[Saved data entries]
————

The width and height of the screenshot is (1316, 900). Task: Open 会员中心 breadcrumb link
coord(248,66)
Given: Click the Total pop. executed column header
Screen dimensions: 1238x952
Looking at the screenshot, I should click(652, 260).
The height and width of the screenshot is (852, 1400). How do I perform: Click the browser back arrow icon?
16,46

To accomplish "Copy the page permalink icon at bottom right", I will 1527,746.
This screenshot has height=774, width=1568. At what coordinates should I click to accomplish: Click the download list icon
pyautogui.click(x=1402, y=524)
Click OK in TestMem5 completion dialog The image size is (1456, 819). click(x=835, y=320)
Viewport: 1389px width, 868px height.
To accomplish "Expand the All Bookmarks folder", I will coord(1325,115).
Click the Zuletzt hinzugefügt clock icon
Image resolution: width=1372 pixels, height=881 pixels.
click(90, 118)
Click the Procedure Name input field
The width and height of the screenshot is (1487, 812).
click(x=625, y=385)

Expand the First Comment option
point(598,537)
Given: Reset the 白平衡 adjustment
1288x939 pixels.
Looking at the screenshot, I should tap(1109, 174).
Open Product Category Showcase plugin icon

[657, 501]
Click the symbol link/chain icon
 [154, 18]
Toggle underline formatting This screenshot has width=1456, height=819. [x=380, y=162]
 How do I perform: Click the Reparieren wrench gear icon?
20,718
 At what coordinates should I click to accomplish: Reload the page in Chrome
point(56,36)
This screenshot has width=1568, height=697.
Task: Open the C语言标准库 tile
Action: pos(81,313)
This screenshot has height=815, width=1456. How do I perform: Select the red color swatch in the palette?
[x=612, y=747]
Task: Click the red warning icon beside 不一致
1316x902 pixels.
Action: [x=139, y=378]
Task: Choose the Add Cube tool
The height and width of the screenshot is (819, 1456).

————

Search the data above and return each line in which "will" occurs.

## Written answer
To accomplish "Copy the page permalink icon at bottom right", I will 1527,746.
To accomplish "Expand the All Bookmarks folder", I will coord(1325,115).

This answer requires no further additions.